A Doubly Critical Elliptic Problem with Submanifold Singularities

TL;DR

This paper investigates the existence of positive solutions to a doubly critical elliptic PDE with submanifold singularities, employing variational methods and analyzing the influence of geometry and potential near the singularity.

Contribution

It introduces new existence results for a doubly critical elliptic problem with submanifold singularities, highlighting the role of geometry and potential behavior.

Findings

Existence of positive solutions depends on the local geometry of the submanifold.

The potential function's behavior near the submanifold influences solution existence.
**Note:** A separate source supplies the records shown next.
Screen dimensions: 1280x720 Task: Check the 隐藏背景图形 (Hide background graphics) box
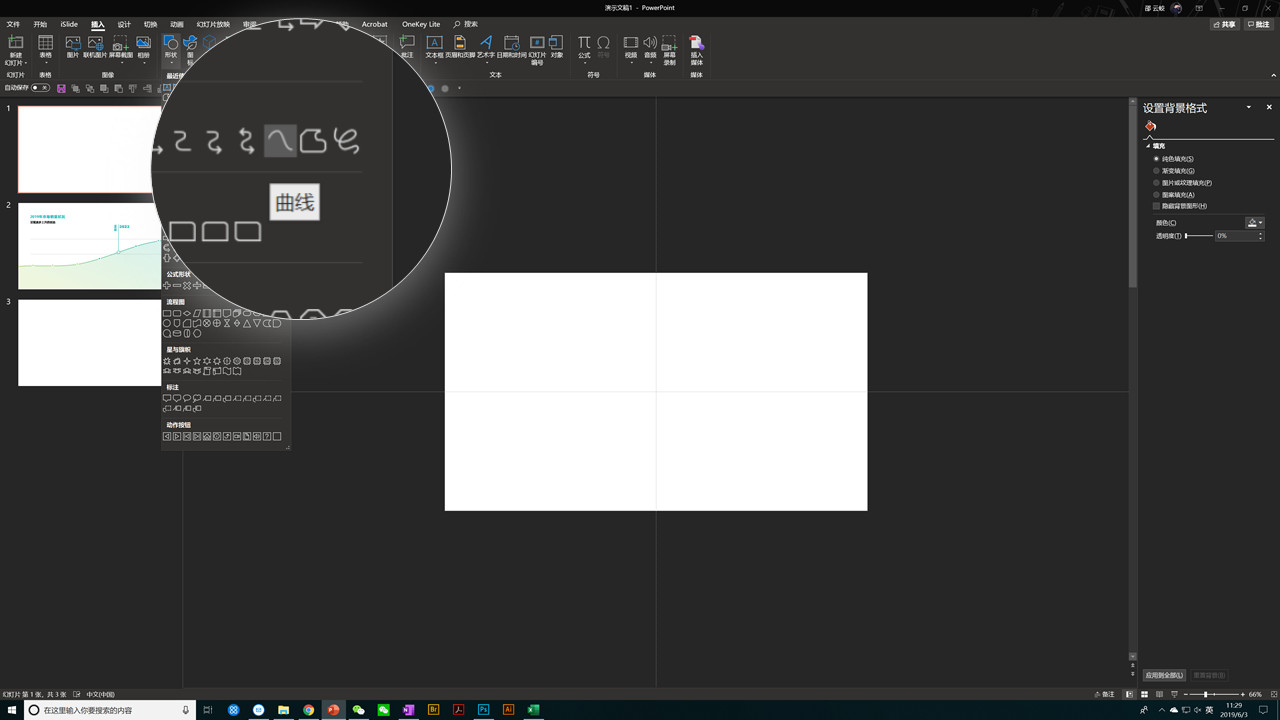coord(1157,207)
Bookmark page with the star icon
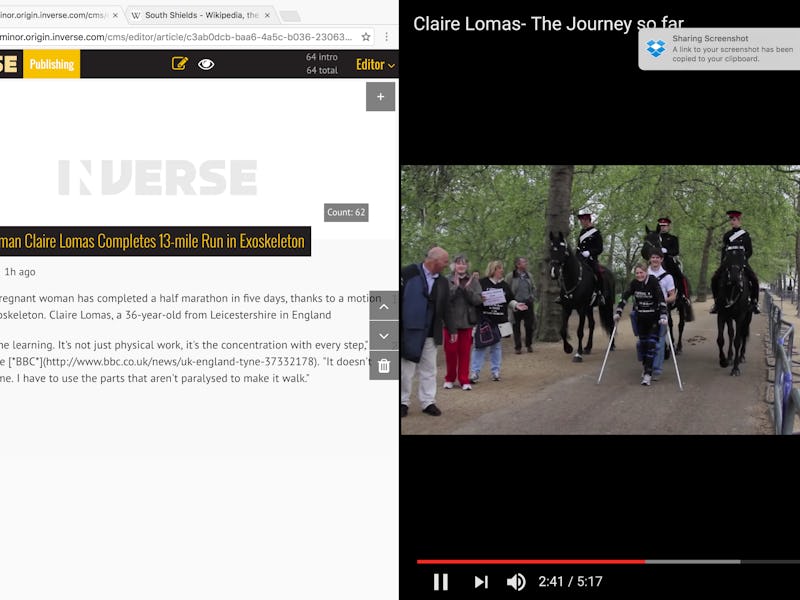 [366, 37]
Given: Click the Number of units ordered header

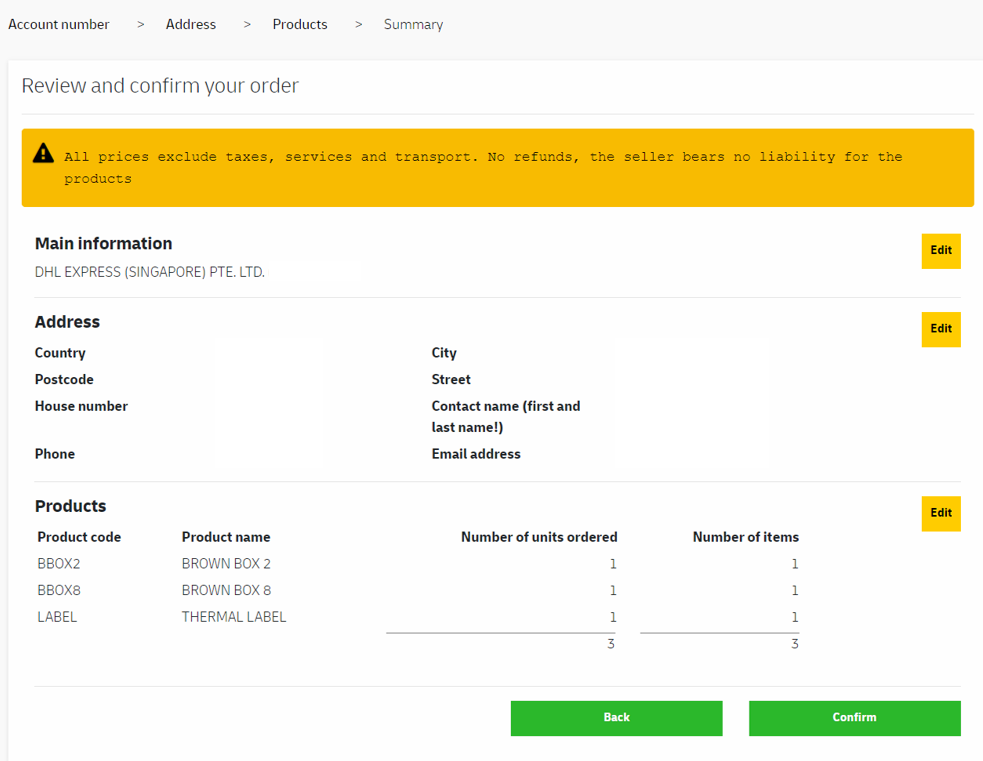Looking at the screenshot, I should 539,537.

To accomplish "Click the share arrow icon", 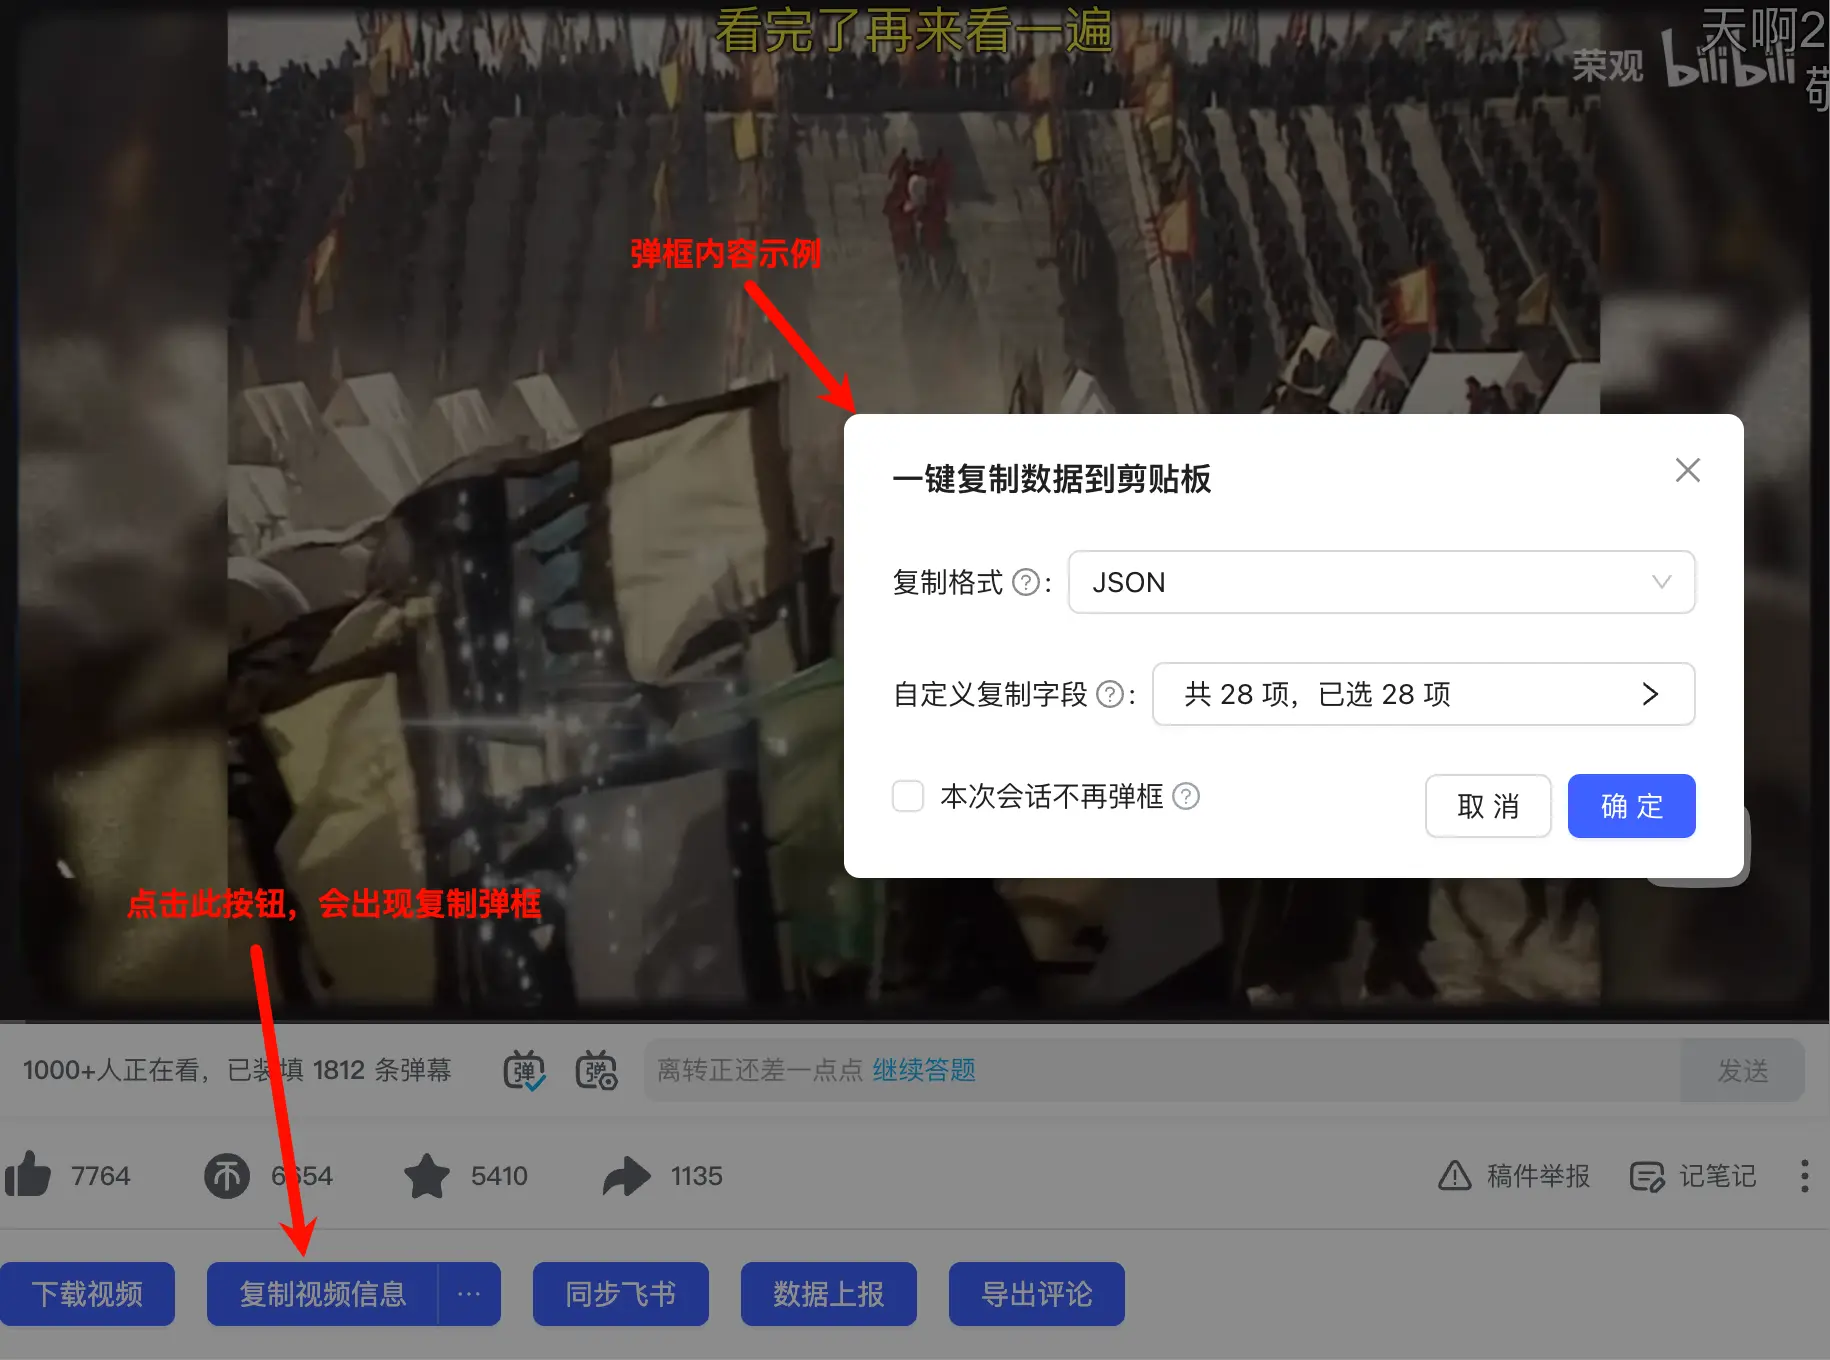I will click(627, 1176).
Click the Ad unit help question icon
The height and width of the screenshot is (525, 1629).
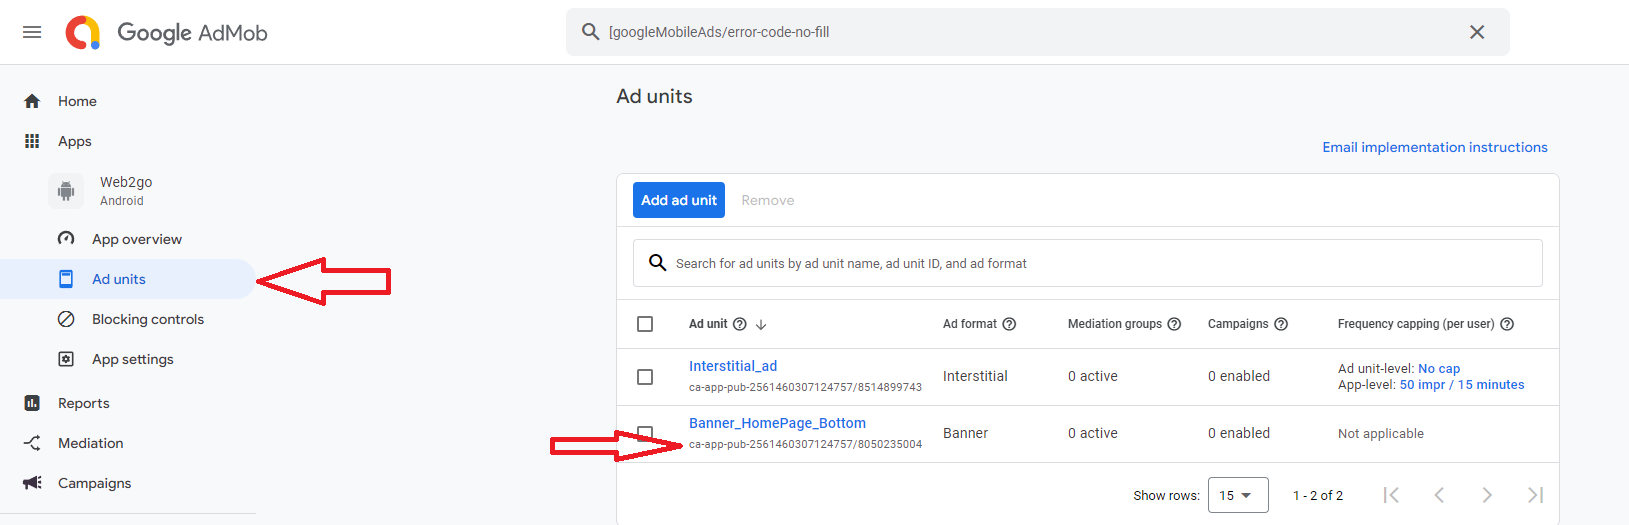pos(740,324)
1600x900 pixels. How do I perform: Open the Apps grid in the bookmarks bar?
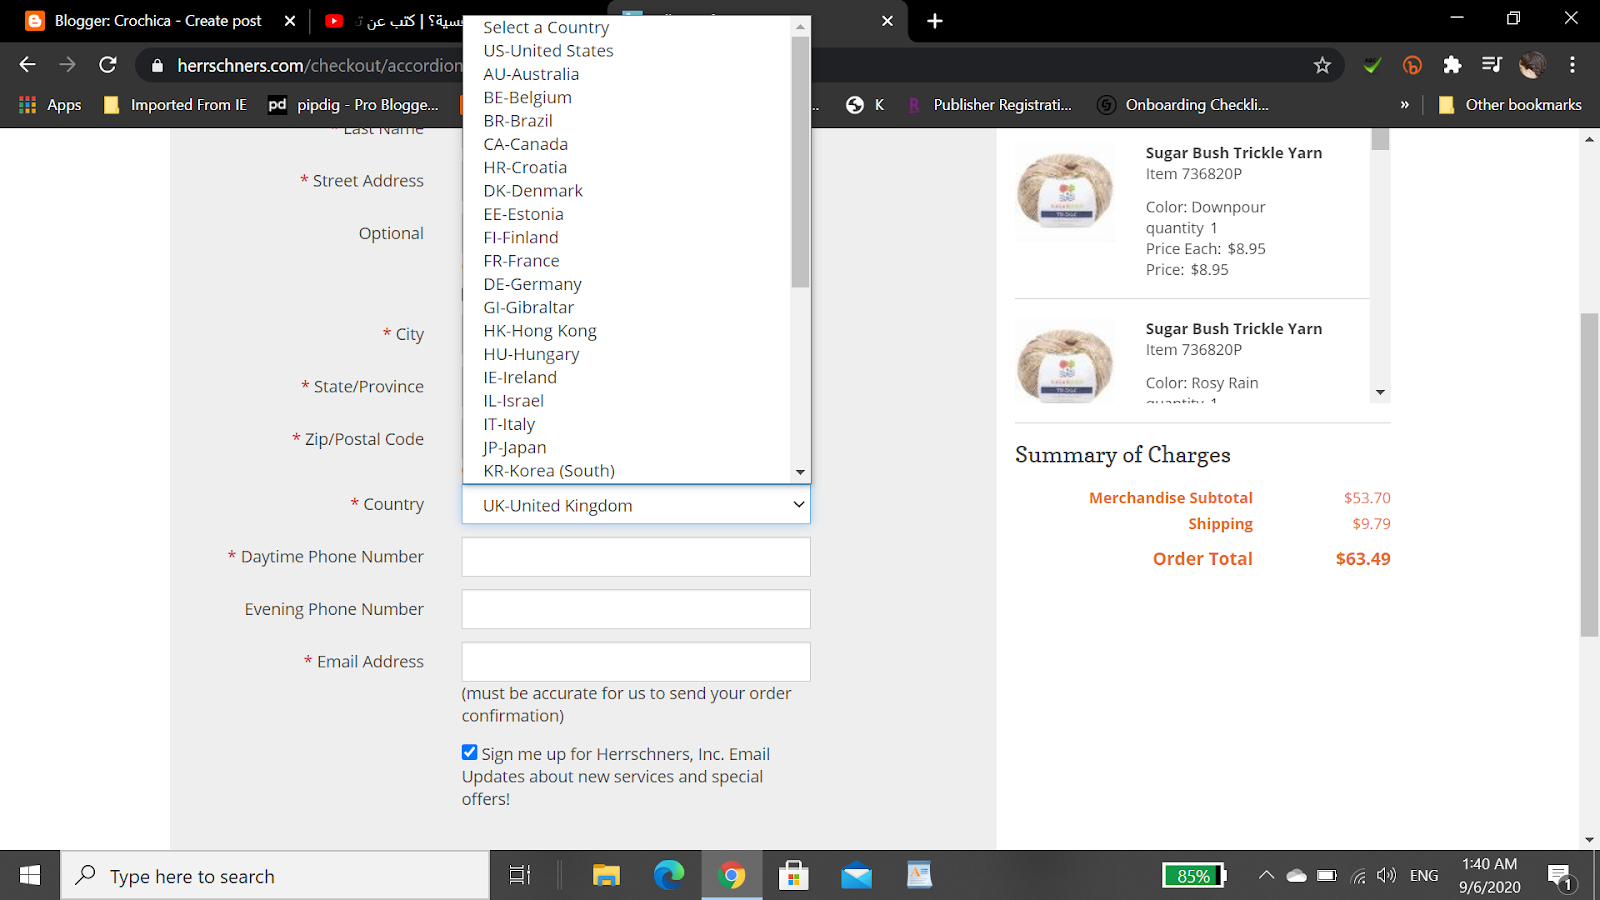pos(50,104)
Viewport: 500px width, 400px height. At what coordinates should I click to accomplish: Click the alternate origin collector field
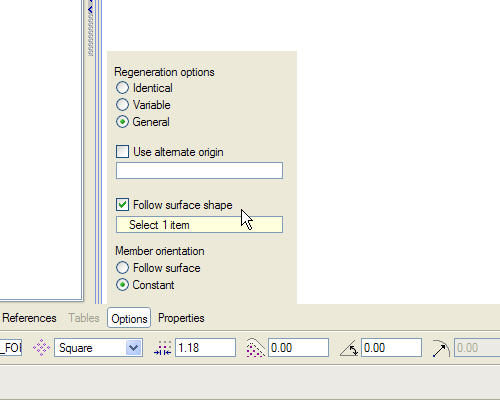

Variational methods and test functions are effective for doubly critical problems.

Abstract

Let $N \ge 4$, $\Omega$ be a bounded domain in $\mathbb{R}^N$, and let $\Sigma \subset \Omega$ be a smooth closed submanifold of dimension $k$ with $2 \le k \le N-2$. We study the existence of positive solutions $u \in H_0^1(\Omega)$ to the Euler--Lagrange equation \[ -\Delta u + h u = \lambda\, \rho_{\Sigma}^{-s_1}\, u^{2^{*}_{s_1}-1} + \rho_{\Sigma}^{-s_2}\, u^{2^{*}_{s_2}-1} \quad \text{in } \Omega, \] where $h : \Omega \to \mathbb{R}$ is a continuous potential, $\lambda > 0$ is a real parameter, and $0 \le s_2 < s_1 < 2$. For $i=1,2$, the exponents \[ 2^{*}_{s_i} = \frac{2(N - s_i)}{N - 2} \] correspond to Hardy--Sobolev critical growth, and $\rho_{\Sigma} = \mathrm{dist}(\,\cdot\,, \Sigma)$ denotes the distance to the submanifold $\Sigma$. The problem involves two Hardy-type singular nonlinearities with different critical exponents, leading to a lack of compactness. Using variational methods, in particular the mountain pass lemma, together with a suitable construction of test functions, we prove existence results under appropriate assumptions. Our analysis shows that the local geometry of $\Sigma$ and the behavior of the potential $h$ near $\Sigma$ play a crucial role in the existence of positive solutions for this doubly critical problem.